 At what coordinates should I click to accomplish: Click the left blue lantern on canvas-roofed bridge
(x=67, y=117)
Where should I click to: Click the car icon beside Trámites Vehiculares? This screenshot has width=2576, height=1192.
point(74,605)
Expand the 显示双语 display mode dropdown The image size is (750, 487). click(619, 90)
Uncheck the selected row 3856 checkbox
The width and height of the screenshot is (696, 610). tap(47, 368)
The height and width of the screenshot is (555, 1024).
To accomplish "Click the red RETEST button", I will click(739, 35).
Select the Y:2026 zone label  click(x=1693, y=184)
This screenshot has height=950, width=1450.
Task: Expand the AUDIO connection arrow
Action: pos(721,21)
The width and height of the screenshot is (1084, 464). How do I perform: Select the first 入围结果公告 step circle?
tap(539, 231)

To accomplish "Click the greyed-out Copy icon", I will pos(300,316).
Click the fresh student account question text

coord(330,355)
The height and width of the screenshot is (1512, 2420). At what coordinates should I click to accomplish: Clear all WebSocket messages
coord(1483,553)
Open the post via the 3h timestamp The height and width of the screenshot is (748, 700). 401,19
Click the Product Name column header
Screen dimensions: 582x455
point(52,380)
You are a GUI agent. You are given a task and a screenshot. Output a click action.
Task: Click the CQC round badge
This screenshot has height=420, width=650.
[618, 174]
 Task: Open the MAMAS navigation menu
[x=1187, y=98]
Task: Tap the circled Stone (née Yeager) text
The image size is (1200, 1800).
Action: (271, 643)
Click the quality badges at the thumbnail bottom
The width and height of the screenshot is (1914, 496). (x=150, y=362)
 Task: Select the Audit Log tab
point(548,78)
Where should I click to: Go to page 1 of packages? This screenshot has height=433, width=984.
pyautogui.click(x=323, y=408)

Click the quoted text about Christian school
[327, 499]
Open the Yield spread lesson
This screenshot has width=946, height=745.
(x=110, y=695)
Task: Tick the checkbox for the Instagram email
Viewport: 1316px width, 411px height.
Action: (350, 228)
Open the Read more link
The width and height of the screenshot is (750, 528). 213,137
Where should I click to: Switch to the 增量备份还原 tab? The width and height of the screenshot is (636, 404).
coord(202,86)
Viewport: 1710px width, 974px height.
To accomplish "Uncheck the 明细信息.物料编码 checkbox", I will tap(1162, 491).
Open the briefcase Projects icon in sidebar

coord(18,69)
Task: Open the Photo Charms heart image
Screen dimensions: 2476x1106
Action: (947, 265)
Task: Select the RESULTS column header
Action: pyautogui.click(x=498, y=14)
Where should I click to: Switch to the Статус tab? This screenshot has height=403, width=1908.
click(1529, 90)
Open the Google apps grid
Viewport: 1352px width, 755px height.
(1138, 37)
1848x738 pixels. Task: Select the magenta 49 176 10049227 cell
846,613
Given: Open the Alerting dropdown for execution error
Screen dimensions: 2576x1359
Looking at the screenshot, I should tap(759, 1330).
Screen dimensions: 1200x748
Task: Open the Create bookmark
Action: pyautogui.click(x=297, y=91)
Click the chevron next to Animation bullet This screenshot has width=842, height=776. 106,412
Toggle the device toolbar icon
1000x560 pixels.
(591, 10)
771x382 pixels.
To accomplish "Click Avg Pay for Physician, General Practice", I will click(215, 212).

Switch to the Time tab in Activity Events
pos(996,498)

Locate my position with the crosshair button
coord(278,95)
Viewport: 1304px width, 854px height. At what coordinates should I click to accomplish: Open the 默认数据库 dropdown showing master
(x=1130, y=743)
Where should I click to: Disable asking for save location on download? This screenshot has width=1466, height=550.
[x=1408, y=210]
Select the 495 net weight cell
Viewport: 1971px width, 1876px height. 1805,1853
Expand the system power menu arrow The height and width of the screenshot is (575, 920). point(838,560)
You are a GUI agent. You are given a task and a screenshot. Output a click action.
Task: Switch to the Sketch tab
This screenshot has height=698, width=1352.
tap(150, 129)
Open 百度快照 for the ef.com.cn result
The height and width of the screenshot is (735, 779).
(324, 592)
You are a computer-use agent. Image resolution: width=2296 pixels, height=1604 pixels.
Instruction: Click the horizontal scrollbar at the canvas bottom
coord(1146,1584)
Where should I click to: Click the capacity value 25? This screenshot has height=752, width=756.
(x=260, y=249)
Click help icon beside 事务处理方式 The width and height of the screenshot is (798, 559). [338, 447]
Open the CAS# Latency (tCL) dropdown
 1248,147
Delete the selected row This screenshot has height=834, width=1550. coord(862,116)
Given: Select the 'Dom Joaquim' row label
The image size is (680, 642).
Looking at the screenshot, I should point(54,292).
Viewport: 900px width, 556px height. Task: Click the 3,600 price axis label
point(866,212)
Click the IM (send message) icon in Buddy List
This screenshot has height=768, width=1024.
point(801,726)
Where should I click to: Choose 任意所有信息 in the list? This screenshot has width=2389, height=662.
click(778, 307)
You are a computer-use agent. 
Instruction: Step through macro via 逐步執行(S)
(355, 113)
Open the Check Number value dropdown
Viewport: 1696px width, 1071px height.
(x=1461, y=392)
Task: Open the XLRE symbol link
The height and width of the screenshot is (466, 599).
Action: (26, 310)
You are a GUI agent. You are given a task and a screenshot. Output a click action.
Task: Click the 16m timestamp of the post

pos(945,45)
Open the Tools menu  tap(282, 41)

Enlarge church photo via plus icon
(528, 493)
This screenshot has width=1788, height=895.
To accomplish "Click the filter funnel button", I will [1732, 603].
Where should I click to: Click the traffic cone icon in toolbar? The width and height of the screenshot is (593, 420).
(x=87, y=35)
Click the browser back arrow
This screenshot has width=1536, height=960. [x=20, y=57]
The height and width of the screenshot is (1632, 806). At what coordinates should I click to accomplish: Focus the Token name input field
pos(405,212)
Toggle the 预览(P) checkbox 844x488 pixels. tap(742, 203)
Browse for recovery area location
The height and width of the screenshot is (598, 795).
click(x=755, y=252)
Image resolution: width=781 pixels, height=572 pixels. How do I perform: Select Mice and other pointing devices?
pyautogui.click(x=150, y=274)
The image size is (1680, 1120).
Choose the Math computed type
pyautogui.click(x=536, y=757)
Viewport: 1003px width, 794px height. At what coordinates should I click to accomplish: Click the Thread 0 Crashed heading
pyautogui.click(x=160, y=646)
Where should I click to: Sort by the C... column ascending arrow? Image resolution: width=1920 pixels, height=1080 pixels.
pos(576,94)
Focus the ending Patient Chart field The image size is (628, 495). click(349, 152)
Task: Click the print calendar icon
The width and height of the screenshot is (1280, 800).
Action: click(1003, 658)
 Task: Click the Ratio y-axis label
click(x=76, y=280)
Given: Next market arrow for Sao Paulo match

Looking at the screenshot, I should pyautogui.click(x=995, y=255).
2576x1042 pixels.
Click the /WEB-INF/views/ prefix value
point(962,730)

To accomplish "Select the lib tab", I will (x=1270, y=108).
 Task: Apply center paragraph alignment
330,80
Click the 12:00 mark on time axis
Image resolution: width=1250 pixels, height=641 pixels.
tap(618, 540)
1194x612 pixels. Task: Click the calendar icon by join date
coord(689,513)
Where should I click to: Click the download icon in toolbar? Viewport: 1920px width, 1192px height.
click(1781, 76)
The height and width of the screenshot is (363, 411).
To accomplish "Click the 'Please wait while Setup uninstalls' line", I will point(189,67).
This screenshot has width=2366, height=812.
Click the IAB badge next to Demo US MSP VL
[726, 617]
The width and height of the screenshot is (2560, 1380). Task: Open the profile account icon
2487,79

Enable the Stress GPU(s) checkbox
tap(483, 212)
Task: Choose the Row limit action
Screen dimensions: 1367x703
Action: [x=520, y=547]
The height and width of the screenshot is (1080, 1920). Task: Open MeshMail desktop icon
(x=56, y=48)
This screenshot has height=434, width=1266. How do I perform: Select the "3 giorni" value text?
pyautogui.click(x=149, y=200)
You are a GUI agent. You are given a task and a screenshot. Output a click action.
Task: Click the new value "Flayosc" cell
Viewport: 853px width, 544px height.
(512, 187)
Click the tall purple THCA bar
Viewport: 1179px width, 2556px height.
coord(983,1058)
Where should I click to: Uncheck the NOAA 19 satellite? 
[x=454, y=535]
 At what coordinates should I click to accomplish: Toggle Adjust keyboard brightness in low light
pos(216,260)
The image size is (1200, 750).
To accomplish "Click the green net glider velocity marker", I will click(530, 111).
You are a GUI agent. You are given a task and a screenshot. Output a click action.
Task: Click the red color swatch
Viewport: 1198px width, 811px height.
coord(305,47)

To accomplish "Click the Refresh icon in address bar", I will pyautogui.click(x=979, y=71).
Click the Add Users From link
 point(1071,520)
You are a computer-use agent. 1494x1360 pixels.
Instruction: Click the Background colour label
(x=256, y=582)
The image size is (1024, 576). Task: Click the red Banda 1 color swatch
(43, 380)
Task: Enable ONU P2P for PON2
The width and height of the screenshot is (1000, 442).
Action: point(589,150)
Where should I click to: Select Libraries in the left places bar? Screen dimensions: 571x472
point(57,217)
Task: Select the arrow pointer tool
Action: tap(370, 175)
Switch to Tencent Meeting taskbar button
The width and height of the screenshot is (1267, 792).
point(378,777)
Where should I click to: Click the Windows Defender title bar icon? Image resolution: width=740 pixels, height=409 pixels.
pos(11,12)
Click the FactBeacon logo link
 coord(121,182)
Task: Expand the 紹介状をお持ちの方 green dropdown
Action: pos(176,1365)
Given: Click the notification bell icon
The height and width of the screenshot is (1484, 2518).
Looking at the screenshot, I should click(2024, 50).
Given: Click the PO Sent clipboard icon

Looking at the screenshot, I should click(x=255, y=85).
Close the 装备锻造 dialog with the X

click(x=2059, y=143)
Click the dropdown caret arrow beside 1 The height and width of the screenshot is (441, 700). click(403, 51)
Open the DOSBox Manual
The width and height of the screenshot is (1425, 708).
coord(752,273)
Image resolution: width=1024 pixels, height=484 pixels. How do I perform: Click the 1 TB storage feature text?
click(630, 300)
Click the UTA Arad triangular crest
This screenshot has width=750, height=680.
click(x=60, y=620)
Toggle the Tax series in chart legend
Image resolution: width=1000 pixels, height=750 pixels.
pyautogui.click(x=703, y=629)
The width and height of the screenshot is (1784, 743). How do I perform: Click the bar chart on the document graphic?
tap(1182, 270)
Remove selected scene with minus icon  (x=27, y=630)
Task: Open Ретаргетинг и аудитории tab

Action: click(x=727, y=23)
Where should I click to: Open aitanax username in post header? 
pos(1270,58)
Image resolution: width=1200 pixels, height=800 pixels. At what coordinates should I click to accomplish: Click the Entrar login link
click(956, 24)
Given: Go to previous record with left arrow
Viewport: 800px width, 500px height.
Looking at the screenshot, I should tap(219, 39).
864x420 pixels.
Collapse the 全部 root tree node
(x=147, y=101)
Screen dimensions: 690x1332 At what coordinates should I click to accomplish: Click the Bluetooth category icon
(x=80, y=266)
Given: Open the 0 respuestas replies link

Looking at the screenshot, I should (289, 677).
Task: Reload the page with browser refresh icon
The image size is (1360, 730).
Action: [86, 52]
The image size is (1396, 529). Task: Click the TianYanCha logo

—————

Challenge ->
Copy the entries above from the line with "You are a computer-use agent. Image" up to and including the line with "Delete the selected", exactly as they appear.

Task response ->
You are a computer-use agent. Image resolution: width=2296 pixels, height=1604 pixels.
Instruction: Click the horizontal scrollbar at the canvas bottom
coord(1146,1584)
Where should I click to: Click the capacity value 25? This screenshot has height=752, width=756.
(x=260, y=249)
Click help icon beside 事务处理方式 The width and height of the screenshot is (798, 559). [338, 447]
Open the CAS# Latency (tCL) dropdown
 1248,147
Delete the selected row This screenshot has height=834, width=1550. coord(862,116)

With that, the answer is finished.